Wednesday, December 11, 2013

Marlon reads the Hollow Men

 
Marlon had a lot of time on his hands as Francis was deeply embroiled in getting the Kurtz compound scene up and running, as well as working and fighting with Dennis Hopper.  Amidst it all, Marlon began reading one of the literary offerings made available to him by his director.
We are the hollow men.  We are the stuffed men.  Leaning together.  Headpiece filled with straw.  We are the hollow men.  We are the stuffed men.  We are the hollow men.  The hollow men...the hollow men”
Marlon, now adorned in his black pajamas, sat far off to the side, reading these first words from T.S. Eliot’s poem, Hollow Men, and then seemingly meditating on them.  The Ifugao children who played around him sensed a different, more intense, contemplative vibe coming from Mr. Brando, allotting him sufficient space.
The hollow men...hollow men.  We are the hollow men.  The stuffed men...” 
Marlon kept repeating these words to himself, over and over again.  He found it mesmerizing to say it.  The words also sparked his imagination.  It was as if he were chanting the words. 
We are the hollow men.  We are the stuffed men.”

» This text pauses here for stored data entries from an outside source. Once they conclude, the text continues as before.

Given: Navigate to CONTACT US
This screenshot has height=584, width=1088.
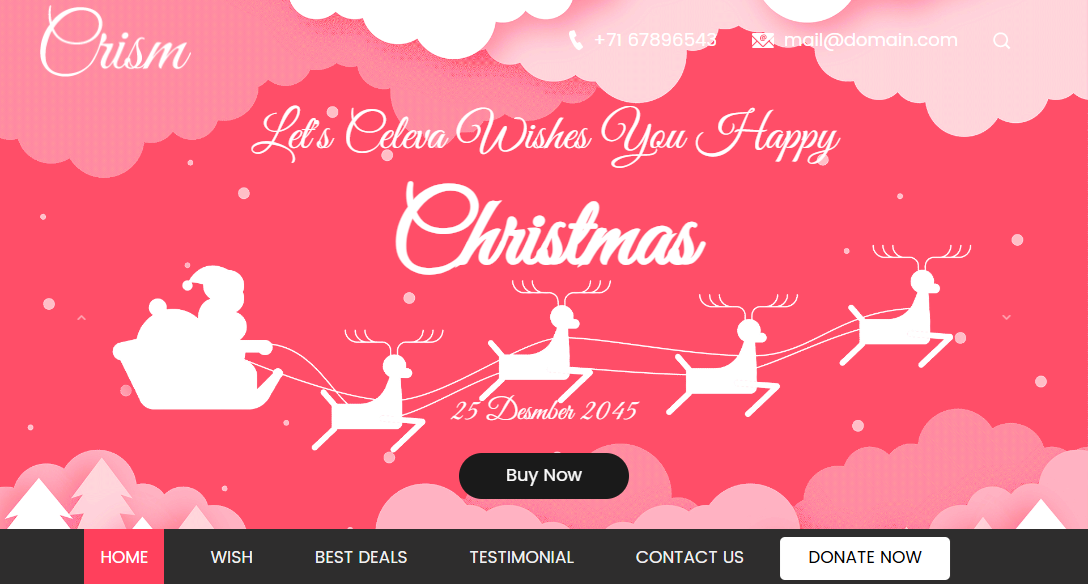Looking at the screenshot, I should 690,557.
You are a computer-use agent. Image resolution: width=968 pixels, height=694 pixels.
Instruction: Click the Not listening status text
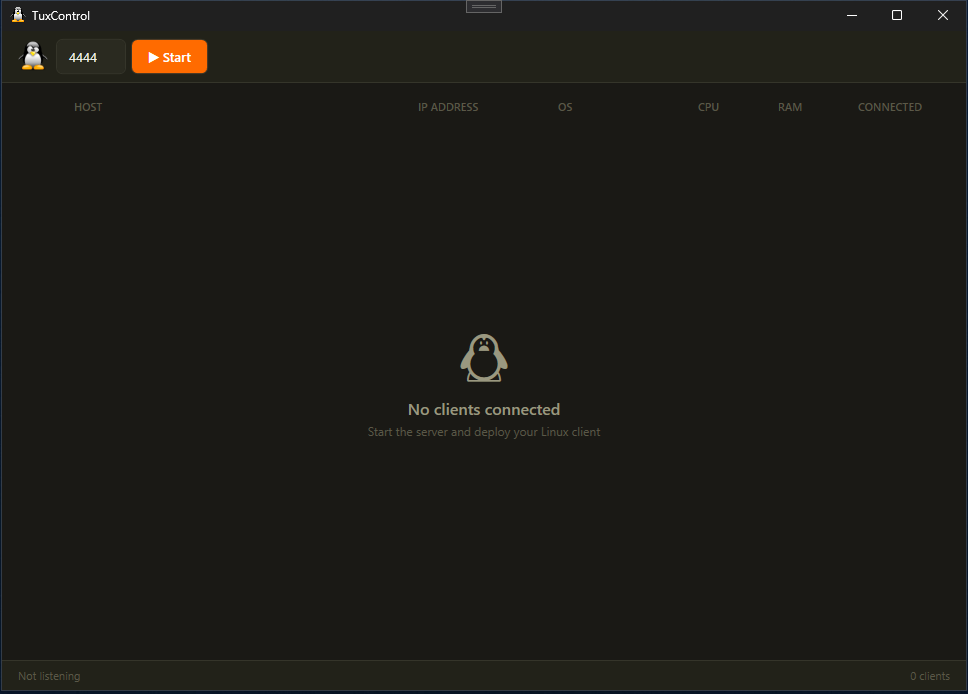point(49,676)
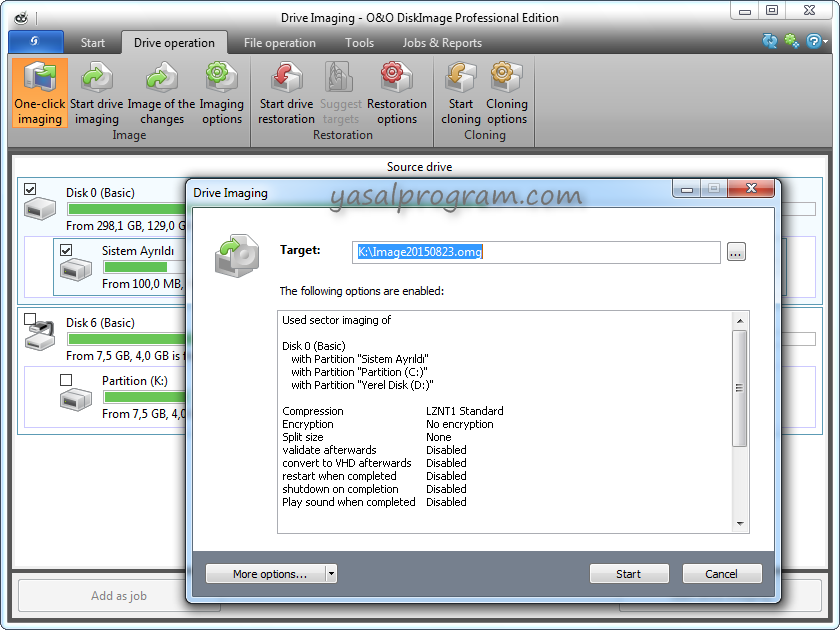Click the Start cloning icon

461,92
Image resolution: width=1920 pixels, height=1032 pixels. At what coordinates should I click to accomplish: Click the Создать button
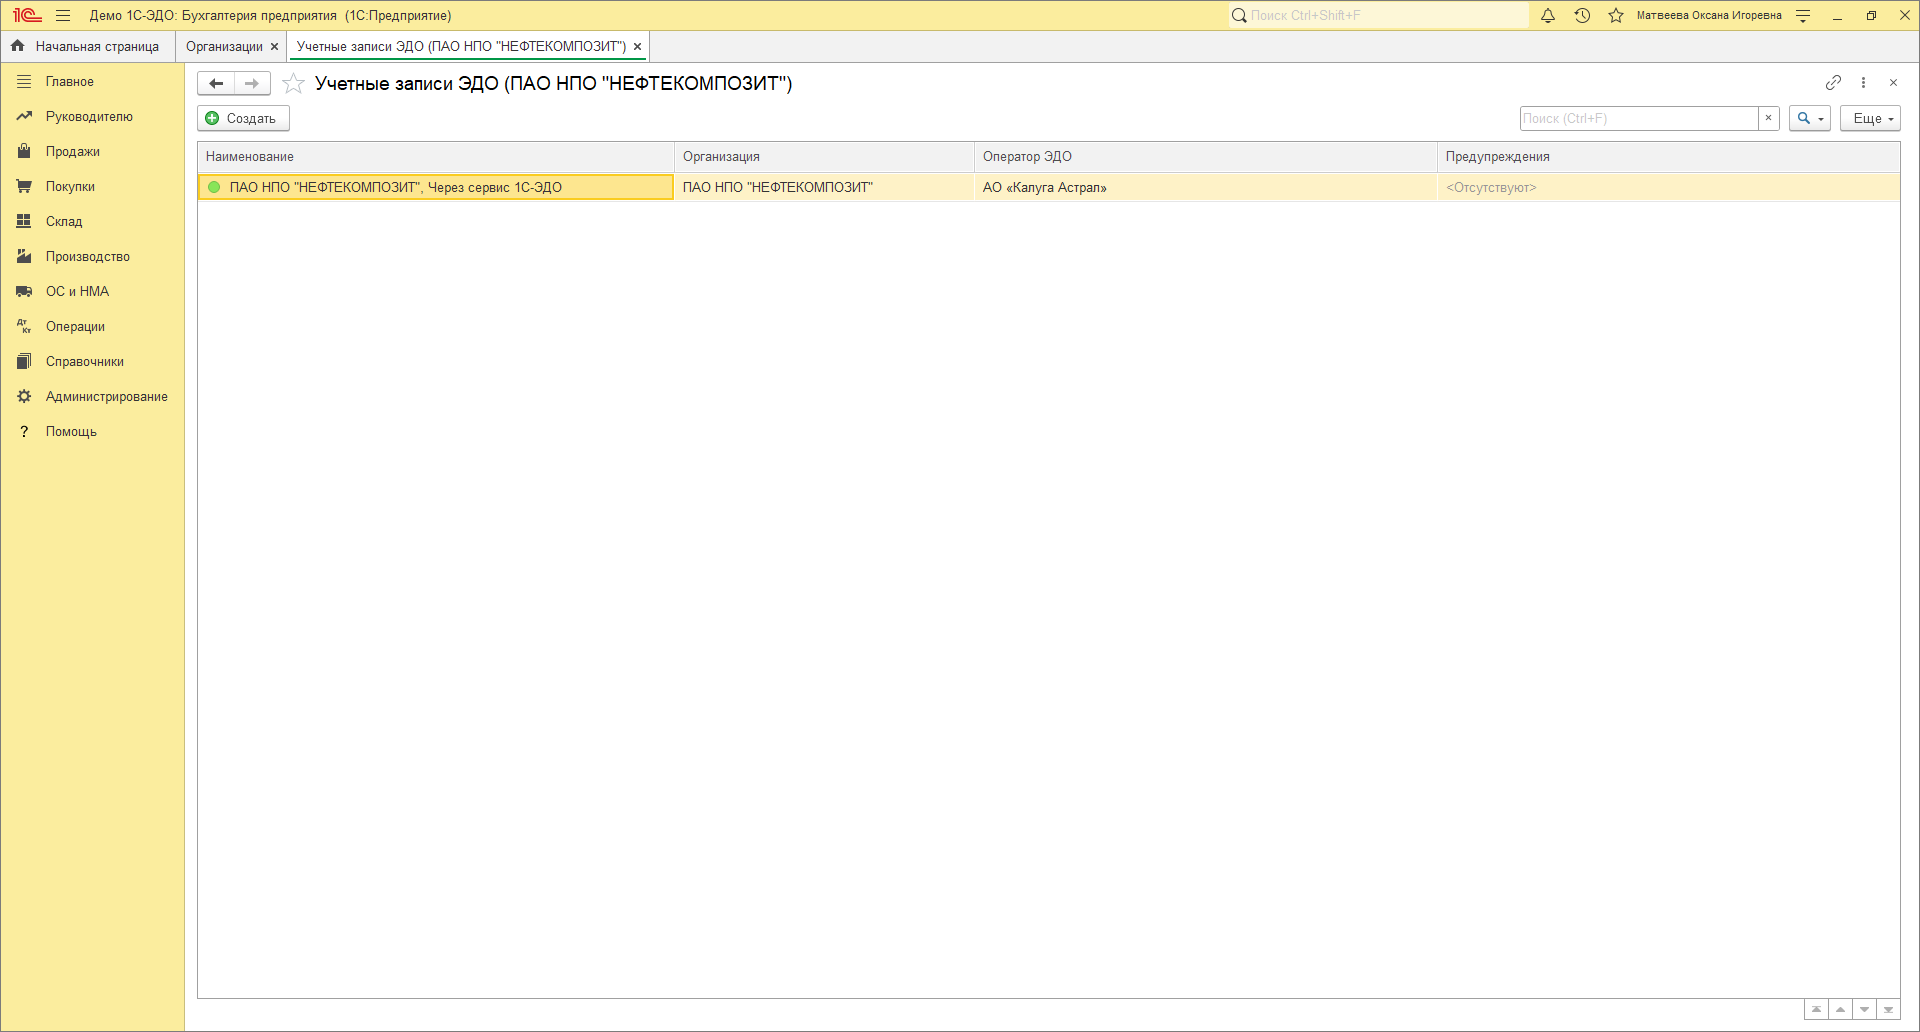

The words were helping Marlon morph into the person of Kurtz, as well as Kurtz into the person of Marlon Brando.  Marlon was beginning to feel as if the story of Walter E. Kurtz was the story of Marlon Brando.  Marlon believed that he was in fact hollow, that he had been stuffed and propped up with all the trappings of Western civilization, and that when all these things are removed, that he is in fact quite hollow.  His headpiece is filled with straw, things dead, dry, things ripe for the cleansing power of the flame.  Marlon wanted the cleansing flame, or at least to be loosed from all the things cluttering his mind, heart, soul, and body.  The old Time and Newsweek articles about the Vietnam War no longer interested Marlon.  Instead, he found himself paging through and eventually reading the books that Francis recommended for him, the books he envisioned being a part of Kurtz’s library.  Marlon would study Frazier’s Golden Bough, ponder the Faustian Bargain, even explore the possibility of the Christian Apocalypse, but it would be Eliot’s The Hollow Men that would continue to intrigue Marlon and be his motivation in his role as Kurtz.